This is the mail archive of the
gdb-patches@sourceware.org
mailing list for the GDB project.
Re: [PATCH v4 8/9] fix py-finish-breakpoint.exp with always-async
- From: Tom Tromey <tromey at redhat dot com>
- To: Pedro Alves <palves at redhat dot com>
- Cc: gdb-patches at sourceware dot org
- Date: Mon, 09 Dec 2013 10:52:49 -0700
- Subject: Re: [PATCH v4 8/9] fix py-finish-breakpoint.exp with always-async
- Authentication-results: sourceware.org; auth=none
- References: <1382464769-2465-1-git-send-email-tromey at redhat dot com> <1382464769-2465-9-git-send-email-tromey at redhat dot com> <52813425 dot 6020709 at redhat dot com>
>>>>> "Pedro" == Pedro Alves <palves@redhat.com> writes:
Tom> However, the code did not follow this comment -- it didn't check to
Tom> see if the command started the target, just whether the target was
Tom> executing a sync command at this point.
Pedro> Can you explain this a little better, please?
We'll see :)
Pedro> IIUC (I haven't really stepped through the code):
Pedro> - A synchronous execution command is run. sync_execution is set.
Pedro> - A python breakpoint is hit, and the corresponding stop
Pedro> method is executed. While python commands are executed,
Pedro> interpreter_async is forced to 0.
Pedro> - The Python stop method happens to execute a not-execution-related
Pedro> gdb command ("where 1").
Pedro> - Seeing that sync_execution is set, GDB nests a new event loop,
Pedro> although that wasn't necessary.
Pedro> - Some event that causes a stop triggers in the inferior, and
Pedro> normal_stop is called.
Ok to here. And this step is where I think the bug lies -- the comment
in execute_command explains the logic here, but the code doesn't
faithfully implement it.
Pedro> - the nested event loop unwinds/ends, and normal_stop is called
Pedro> again. (IOW, normal_stop was called
Pedro> twice for the same event.) The assertion triggers.

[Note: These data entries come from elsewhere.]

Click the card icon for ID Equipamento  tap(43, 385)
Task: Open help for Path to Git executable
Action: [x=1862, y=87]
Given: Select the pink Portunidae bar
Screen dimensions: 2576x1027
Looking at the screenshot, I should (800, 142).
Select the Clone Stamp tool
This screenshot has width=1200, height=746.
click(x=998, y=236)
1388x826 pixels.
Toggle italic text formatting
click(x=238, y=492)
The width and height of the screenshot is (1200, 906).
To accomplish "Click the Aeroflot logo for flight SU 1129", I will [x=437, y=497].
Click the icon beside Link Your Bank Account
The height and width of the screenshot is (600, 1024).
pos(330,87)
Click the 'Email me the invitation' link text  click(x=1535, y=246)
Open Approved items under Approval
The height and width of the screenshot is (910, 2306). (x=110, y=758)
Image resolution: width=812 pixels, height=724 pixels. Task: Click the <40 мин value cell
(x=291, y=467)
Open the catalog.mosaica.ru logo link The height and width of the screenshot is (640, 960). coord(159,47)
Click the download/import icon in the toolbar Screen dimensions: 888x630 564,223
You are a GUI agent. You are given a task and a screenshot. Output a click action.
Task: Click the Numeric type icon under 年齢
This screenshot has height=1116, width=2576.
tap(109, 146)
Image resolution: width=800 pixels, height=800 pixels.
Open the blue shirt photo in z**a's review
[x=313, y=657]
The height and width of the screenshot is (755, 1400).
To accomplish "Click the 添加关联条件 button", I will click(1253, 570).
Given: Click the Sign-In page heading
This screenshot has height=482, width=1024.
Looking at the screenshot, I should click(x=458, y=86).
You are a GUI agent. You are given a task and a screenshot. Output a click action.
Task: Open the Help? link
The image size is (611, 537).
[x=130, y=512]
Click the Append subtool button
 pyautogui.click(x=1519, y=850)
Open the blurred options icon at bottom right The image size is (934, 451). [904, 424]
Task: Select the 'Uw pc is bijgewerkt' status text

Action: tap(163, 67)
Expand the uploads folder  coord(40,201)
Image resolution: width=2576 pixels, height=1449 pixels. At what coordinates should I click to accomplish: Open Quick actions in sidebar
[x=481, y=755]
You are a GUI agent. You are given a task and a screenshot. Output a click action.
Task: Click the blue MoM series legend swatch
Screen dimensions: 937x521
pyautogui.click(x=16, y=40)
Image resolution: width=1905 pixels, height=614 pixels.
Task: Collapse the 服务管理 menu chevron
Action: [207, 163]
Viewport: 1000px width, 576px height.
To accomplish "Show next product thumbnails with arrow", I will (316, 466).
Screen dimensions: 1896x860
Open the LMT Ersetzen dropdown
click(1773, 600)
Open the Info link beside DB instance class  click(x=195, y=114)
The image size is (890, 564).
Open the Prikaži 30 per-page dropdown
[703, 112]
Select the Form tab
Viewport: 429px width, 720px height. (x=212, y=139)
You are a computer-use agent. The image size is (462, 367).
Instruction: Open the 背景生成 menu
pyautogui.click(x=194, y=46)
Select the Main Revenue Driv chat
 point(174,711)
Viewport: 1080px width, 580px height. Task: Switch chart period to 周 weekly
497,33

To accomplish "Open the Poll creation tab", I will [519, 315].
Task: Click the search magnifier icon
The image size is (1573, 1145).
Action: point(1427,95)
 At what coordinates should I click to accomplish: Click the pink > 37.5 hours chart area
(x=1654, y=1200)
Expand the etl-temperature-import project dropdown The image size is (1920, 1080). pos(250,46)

I think the event is not handled twice. Instead the second time the
event is TARGET_WAITKIND_NO_RESUMED:
infrun: target_wait (-1, status) =
infrun: -1 [process -1],
infrun: status->kind = no-resumed
infrun: TARGET_WAITKIND_NO_RESUMED
infrun: stop_stepping
No unwaited-for children left.
infrun: BPSTAT_WHAT_STOP_NOISY
infrun: stop_stepping
Pedro> Is that accurate?
Pedro> What happens if the Python stop method actually does run an
Pedro> execution command?
I can find out -- but note that we explicitly disavow this in the
manual, so in a sense it doesn't matter.